▸ EXPLORER LE TEXTE
1. Dans le texte sur le recours de Mme B..., quelle somme la requérante demande-t-elle de mettre à la charge de l'Université Sorbonne Paris Nord ?
2. Recopiez le passage du texte sur le recours de Mme B... qui commence aux mots « Texte intégral » et s'arrête après « 761-1 du code de justice administrative. ».
3. Poursuivez le texte sur le recours de Mme B... à partir de sa dernière phrase.

▸ EXTRAIT À LIRE
□ □ □ □ □ □ □

Le Tribunal Administratif de Montreuil a été saisi par Mme B... d’un recours pour excès de pouvoir contre le refus de l’Université Sorbonne Paris Nord de l’admettre en troisième année de licence. La requérante s’est désistée de sa requête par un mémoire enregistré le 17 septembre 2025. Par ordonnance du 6 octobre 2025, le président de la 8e chambre a donné acte de ce désistement pur et simple, sur le fondement de l’article R. 222-1 du code de justice administrative. Aucune somme n’a été mise à la charge des parties.
Texte intégral
Vu la procédure suivante :
Par une requête enregistrée le 11 août 2025, Mme A... B... demande au tribunal :
1°) d’annuler la décision du 23 juin 2025 par laquelle l’Université Sorbonne Paris Nord a refusé de l’admettre en troisième année de licence Sciences sanitaires et sociales ;
2°) d’enjoindre à l’Université Sorbonne Paris Nord de réexaminer sa candidature ;
3°) de mettre à la charge de l’Université Sorbonne Paris Nord la somme de 800 euros au titre de l’article L. 761-1 du code de justice administrative.

□ □ □ □ □ □ □

[Enregistrements de données]
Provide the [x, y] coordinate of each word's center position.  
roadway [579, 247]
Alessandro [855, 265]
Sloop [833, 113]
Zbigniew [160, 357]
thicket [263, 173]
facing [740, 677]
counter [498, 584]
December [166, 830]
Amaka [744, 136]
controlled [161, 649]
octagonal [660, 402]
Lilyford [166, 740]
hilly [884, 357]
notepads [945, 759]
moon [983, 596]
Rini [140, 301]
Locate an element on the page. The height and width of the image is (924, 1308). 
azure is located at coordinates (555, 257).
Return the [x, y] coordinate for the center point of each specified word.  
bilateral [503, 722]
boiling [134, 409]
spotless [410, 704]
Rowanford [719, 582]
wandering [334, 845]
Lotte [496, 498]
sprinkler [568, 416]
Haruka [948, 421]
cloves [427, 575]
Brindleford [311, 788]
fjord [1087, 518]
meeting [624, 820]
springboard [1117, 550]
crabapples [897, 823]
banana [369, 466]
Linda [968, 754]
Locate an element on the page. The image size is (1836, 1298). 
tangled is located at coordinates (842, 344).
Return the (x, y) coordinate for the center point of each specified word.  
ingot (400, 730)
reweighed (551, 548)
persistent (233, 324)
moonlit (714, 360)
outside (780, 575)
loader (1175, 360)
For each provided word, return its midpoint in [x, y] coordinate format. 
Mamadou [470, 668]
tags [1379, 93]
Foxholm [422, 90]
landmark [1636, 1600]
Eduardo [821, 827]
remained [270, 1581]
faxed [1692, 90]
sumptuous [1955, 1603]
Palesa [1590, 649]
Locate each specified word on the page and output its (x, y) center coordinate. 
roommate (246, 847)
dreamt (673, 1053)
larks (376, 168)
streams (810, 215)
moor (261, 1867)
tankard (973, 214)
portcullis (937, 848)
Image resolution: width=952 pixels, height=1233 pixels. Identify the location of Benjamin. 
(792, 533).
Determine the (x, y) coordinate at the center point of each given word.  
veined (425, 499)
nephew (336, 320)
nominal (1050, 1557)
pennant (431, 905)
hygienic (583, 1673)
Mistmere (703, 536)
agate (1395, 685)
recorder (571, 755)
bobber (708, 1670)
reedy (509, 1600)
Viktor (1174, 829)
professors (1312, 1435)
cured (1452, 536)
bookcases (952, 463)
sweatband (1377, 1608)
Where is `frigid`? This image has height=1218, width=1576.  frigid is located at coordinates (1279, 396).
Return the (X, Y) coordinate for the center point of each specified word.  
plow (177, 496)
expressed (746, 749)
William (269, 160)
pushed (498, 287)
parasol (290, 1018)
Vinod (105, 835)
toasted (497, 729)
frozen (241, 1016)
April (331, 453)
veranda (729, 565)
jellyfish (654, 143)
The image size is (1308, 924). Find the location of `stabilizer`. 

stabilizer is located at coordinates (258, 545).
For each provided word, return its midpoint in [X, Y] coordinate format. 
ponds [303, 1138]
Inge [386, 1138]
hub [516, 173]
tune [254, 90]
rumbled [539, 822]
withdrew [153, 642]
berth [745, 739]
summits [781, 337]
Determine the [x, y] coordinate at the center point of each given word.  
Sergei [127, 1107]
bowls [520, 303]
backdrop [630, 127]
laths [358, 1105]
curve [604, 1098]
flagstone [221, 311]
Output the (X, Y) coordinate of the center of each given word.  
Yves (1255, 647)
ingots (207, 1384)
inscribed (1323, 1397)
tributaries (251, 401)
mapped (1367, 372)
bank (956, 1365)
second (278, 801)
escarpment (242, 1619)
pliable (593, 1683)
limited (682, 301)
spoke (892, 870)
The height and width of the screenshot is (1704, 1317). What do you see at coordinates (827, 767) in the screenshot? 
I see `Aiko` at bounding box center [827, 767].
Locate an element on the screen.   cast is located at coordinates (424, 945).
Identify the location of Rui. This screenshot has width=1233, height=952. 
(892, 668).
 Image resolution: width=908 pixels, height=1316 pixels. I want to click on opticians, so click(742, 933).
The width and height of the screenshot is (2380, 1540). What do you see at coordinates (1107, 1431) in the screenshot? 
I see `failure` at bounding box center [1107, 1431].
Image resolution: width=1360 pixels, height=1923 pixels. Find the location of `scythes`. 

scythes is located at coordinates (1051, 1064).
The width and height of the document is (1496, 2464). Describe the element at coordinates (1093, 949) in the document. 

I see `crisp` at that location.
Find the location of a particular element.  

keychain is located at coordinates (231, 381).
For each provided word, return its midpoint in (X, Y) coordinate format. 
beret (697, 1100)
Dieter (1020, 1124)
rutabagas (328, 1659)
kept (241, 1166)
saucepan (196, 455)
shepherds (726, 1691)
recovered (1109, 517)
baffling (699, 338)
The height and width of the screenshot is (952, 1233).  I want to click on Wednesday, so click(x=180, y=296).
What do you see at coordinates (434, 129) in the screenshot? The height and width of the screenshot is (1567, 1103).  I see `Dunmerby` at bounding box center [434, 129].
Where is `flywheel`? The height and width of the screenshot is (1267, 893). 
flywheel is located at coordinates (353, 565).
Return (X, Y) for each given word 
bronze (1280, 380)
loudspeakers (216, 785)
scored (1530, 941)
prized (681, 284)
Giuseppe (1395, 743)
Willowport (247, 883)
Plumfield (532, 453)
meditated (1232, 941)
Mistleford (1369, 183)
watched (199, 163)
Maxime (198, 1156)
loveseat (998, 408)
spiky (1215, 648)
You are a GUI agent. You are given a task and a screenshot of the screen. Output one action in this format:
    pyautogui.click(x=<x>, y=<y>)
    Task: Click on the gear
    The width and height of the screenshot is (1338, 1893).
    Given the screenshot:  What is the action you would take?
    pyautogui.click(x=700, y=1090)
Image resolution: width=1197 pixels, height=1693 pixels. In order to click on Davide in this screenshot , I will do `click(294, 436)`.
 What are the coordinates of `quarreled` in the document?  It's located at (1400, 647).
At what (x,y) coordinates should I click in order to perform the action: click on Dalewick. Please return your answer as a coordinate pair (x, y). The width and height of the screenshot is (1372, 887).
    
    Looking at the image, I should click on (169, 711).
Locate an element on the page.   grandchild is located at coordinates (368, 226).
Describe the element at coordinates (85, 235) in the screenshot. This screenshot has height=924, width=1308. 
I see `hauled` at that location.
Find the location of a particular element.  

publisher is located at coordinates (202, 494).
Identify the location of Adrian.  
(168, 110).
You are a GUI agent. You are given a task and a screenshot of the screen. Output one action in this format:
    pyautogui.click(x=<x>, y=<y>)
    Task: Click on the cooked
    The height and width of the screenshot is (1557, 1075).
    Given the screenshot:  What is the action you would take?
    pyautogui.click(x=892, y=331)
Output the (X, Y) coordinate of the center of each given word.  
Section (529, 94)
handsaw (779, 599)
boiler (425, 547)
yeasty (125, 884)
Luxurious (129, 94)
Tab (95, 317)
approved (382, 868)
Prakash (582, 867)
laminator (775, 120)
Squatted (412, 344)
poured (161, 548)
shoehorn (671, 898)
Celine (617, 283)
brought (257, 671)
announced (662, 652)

□ □ □ □ □ □ □

▸ CORRIGÉS DES ACTIVITÉS
1. 800 euros, au titre de l'article L. 761-1 du code de justice administrative.

2.
Texte intégral
Vu la procédure suivante :
Par une requête enregistrée le 11 août 2025, Mme A... B... demande au tribunal :
1°) d’annuler la décision du 23 juin 2025 par laquelle l’Université Sorbonne Paris Nord a refusé de l’admettre en troisième année de licence Sciences sanitaires et sociales ;
2°) d’enjoindre à l’Université Sorbonne Paris Nord de réexaminer sa candidature ;
3°) de mettre à la charge de l’Université Sorbonne Paris Nord la somme de 800 euros au titre de l’article L. 761-1 du code de justice administrative.

3.
Par un mémoire enregistré le 17 septembre 2025, Mme B... déclare se désister de sa requête.
Vu les autres pièces du dossier.
Vu le code de justice administrative.
Considérant ce qui suit :
Aux termes de l’article R. 222-1 du code de justice administrative : « (…) les présidents de formation de jugement des tribunaux (…) peuvent, par ordonnance : / 1° Donner acte des désistements (…) ».
Par un acte enregistré le 17 septembre 2025, Mme B... a présenté un désistement de sa requête. Ce désistement est pur et simple et rien ne s’oppose à ce qu’il en soit donné acte.
O R D O N N E :
Article 1er : Il est donné acte du désistement de sa requête par Mme B....
Article 2 : La présente ordonnance sera notifiée à Mme A... B... et à l’Université Sorbonne Paris Nord.
Fait à Montreuil, le 6 octobre 2025.
Le président de la 8e chambre,
L. Gauchard
La République mande et ordonne à la ministre d’Etat, ministre de l’éducation nationale, de l’enseignement supérieur et de la recherche en ce qui la concerne ou à tous commissaires de justice à ce requis en ce qui concerne les voies de droit commun contre les parties privées, de pourvoir à l’exécution de la présente décision.